Can you reproduce every line of the records below word for word, leaving the pictures out of your answer?

** start Materials provided **

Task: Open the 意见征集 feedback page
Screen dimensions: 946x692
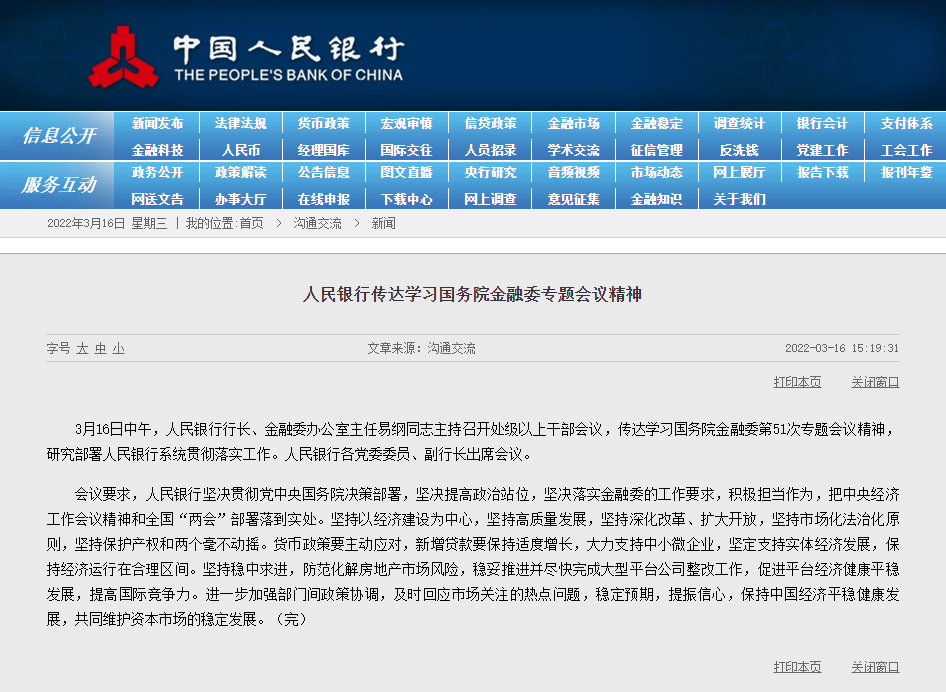Action: (575, 199)
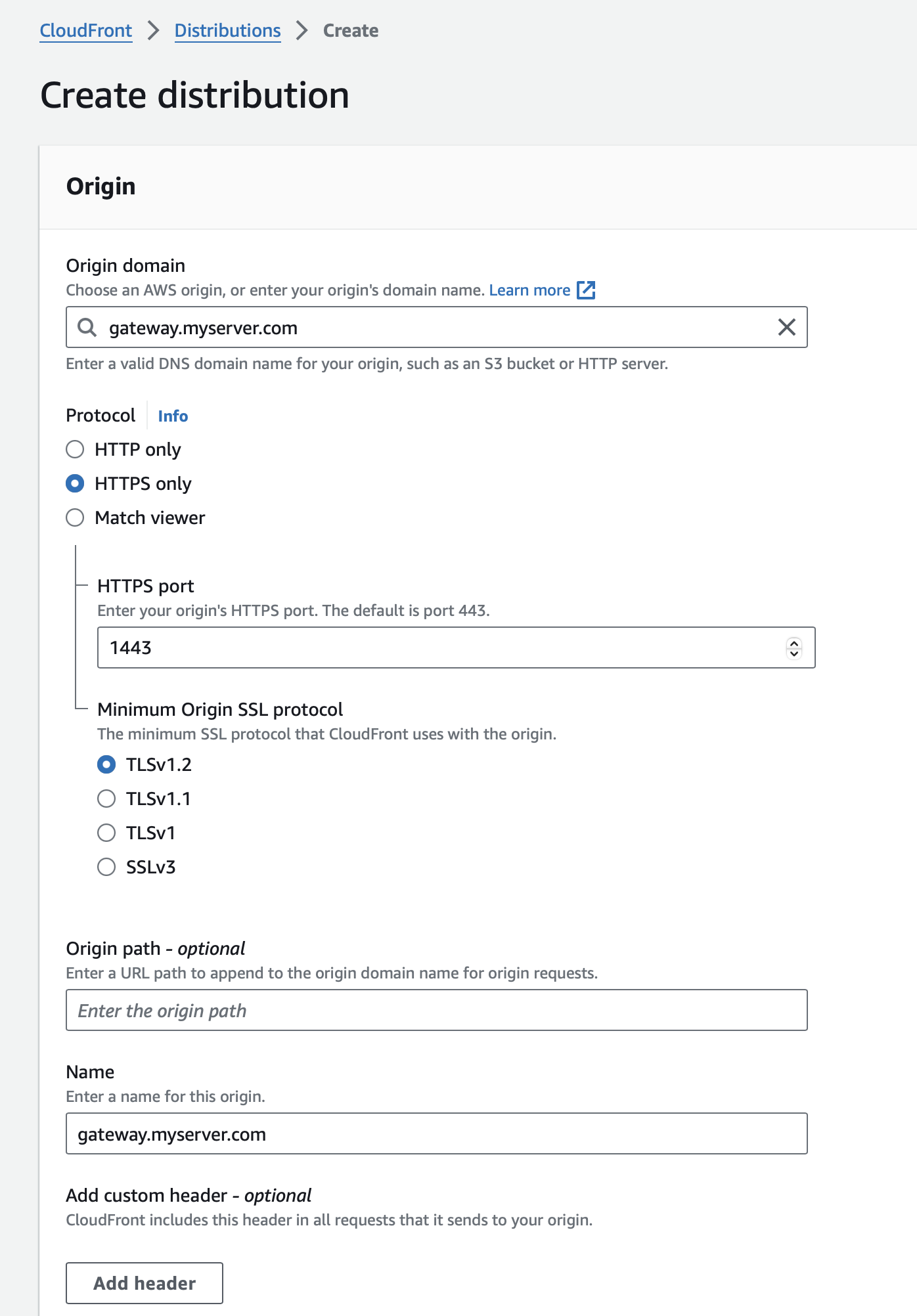Increase HTTPS port using stepper up arrow
Image resolution: width=917 pixels, height=1316 pixels.
[x=794, y=643]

** end Materials provided **

[Answer to this problem]:
Task: Open the 意见征集 feedback page
Screen dimensions: 946x692
Action: (575, 199)
Increase HTTPS port using stepper up arrow
Image resolution: width=917 pixels, height=1316 pixels.
[x=794, y=643]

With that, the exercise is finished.